The standard online medical text in the US is UpToDate and it defines hypertension as <120 mmHg systolic and <80 mmHg diastolic with Stage 1 hypertension being 130-139 mmHg systolic and 80-89 mmHg diastolic.  Stage 2 hypertension is defined as systolic of 140 mmHg and diastolic of 90 mmHg. UpToDate also defines a category of treated hypertension for any patient taking antihypertensive medication irrespective of their blood pressure reading. 

The USPSTF paper had an interesting section called How Does Evidence Fit with Biological Understanding? This did not involve a discussion of pathophysiology, but the description of subtypes and what the implications might be.  Sustained hypertension was defined as elevated blood pressure determine both in the office and outside of office settings. Whitecoat hypertension was defined as elevated blood pressure in the office but not in ambulatory settings. Masked hypertension was defined as elevated blood pressure outside of the office but not in office settings. For the purposes of the document, sustained hypertension is considered the entity that the recommendations are based on and the overall risk of cardiovascular disease is sustained hypertension > masked hypertension > whitecoat hypertension.  The diagnosis of white coat hypertension is made by comparing OBPM with HBPM or ABPM (ambulatory blood pressure measurement).  No specific biological mechanisms are discussed. The document points out that even though masked hypertension and whitecoat hypertension are associated with adverse cardiovascular outcomes there is no current evidence that treatment improves as outcomes and they consider that to be a knowledge gap.
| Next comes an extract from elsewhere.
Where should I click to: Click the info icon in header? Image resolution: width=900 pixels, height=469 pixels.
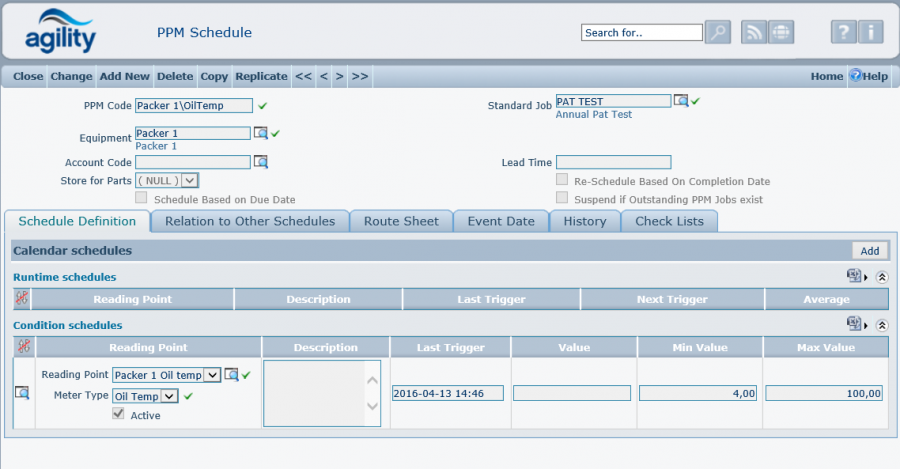pos(870,32)
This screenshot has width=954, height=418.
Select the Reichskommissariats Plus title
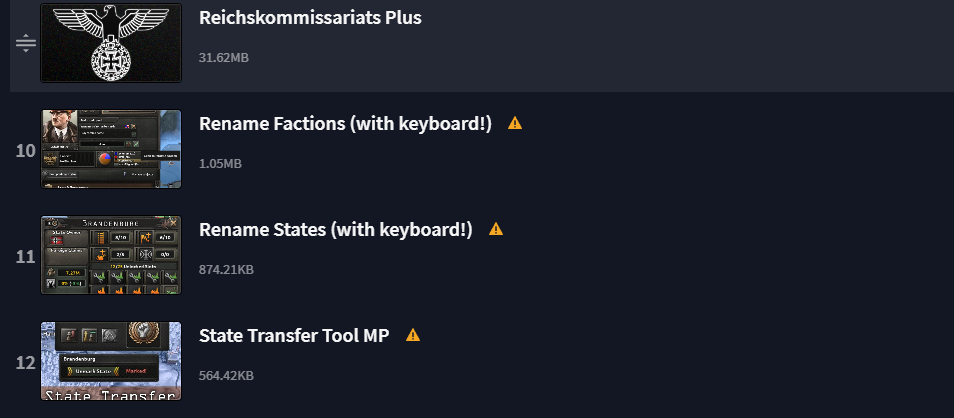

UpToDate take a more detailed look at primary and secondary hypertension but does not elaborate much more on the pathogenesis and biology of hypertension. For example, it outlines the autonomic nervous system, the renin aldosterone system, and total plasma volume as being the main systems involved in hypertension. Secondary causes and screening for these causes is suggested but there are no confirmatory tests for essential hypertension.  Interestingly atypical antipsychotics and antidepressants are on a list of medications thought to contribute to hypertension but in personal correspondence with a hypertension specialist – he considered even the most likely medications in that category (bupropion and venlafaxine) to be rare causes.  Empirical treatment and how to treat more resistant forms of hypertension are reviewed. The medications typically address a purported mechanism of hypertension but there is no suggestion to determine the underlying physiology and match it with a medication effect.

Monitoring is another role that psychiatrists can fill. I see the same patient ranging from 6 to 24 visits per year and ideally those would all be heart rate and blood pressure data points. With many of those patients I also discuss home monitoring since approved devices are now very affordable and many of them are being treated often intermittently for hypertension. It is also critical that some patients are able to do HBPM if they are treated with medications that can clearly affect blood pressure such as beta-blockers, prazosin, and clonidine. For subgroup of people who have sustained tachycardia who need close monitoring I also recommend HBPM.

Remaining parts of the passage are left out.